Data:
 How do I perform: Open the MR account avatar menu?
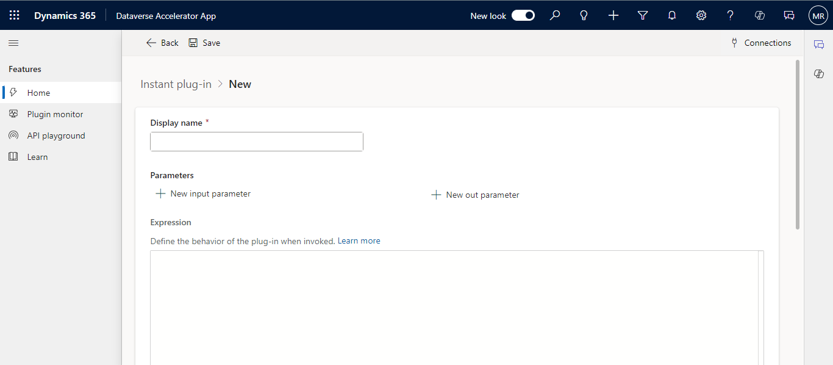[818, 15]
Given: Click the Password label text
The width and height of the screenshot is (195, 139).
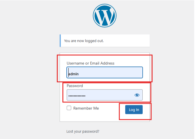Looking at the screenshot, I should coord(75,86).
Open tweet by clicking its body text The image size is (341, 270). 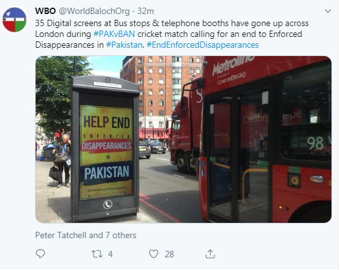[x=172, y=34]
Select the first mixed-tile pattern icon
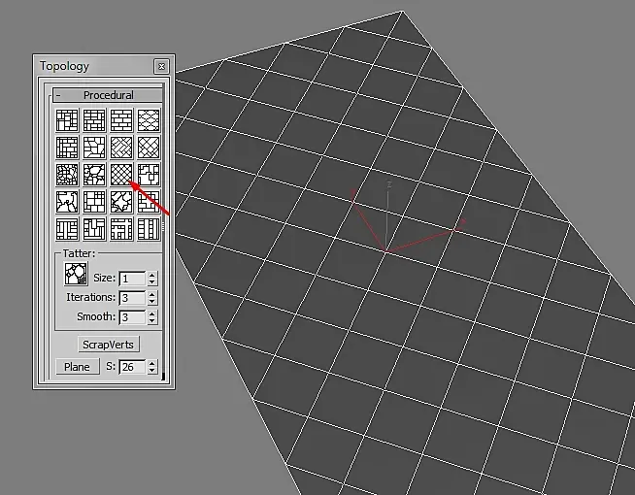 [x=67, y=119]
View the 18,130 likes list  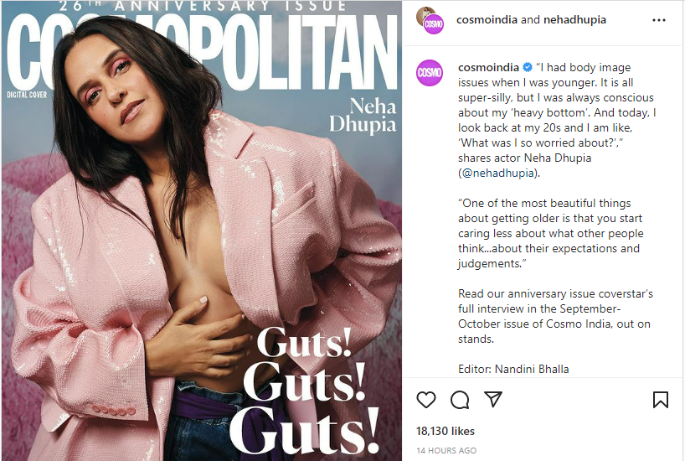446,432
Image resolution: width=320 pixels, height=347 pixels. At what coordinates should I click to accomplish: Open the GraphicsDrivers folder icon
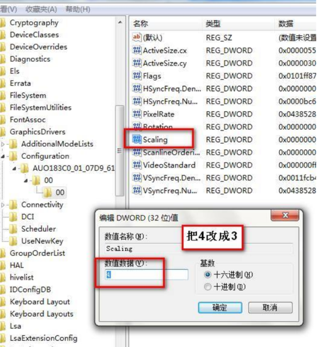coord(3,132)
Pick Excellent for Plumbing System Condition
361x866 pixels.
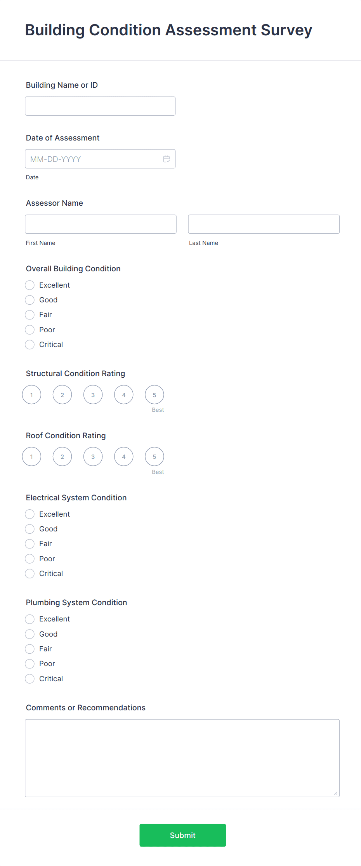tap(30, 619)
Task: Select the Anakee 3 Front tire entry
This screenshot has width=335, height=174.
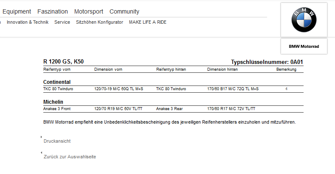Action: click(x=56, y=109)
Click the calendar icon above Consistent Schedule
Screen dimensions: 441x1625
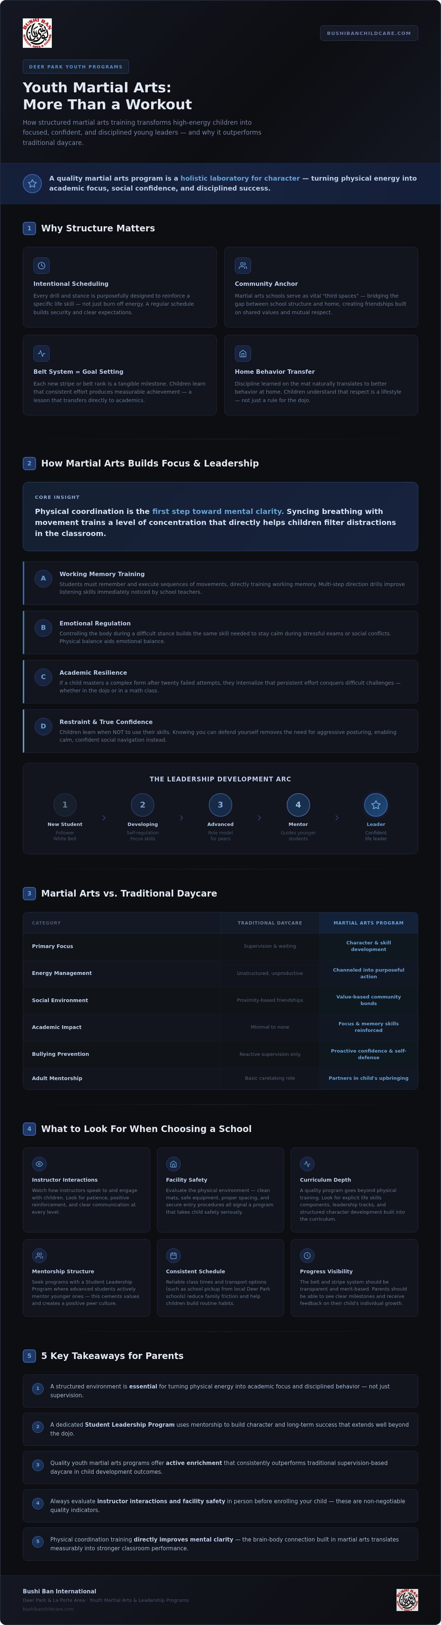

Activity: Line by line, reproduce exactly the lines from the one containing "Task: Select the Anakee 3 Front tire entry" through the final line of the material, both included, leaving every picture out.

Exercise response:
Task: Select the Anakee 3 Front tire entry
This screenshot has width=335, height=174.
Action: click(x=56, y=109)
Click the calendar icon above Consistent Schedule
Screen dimensions: 441x1625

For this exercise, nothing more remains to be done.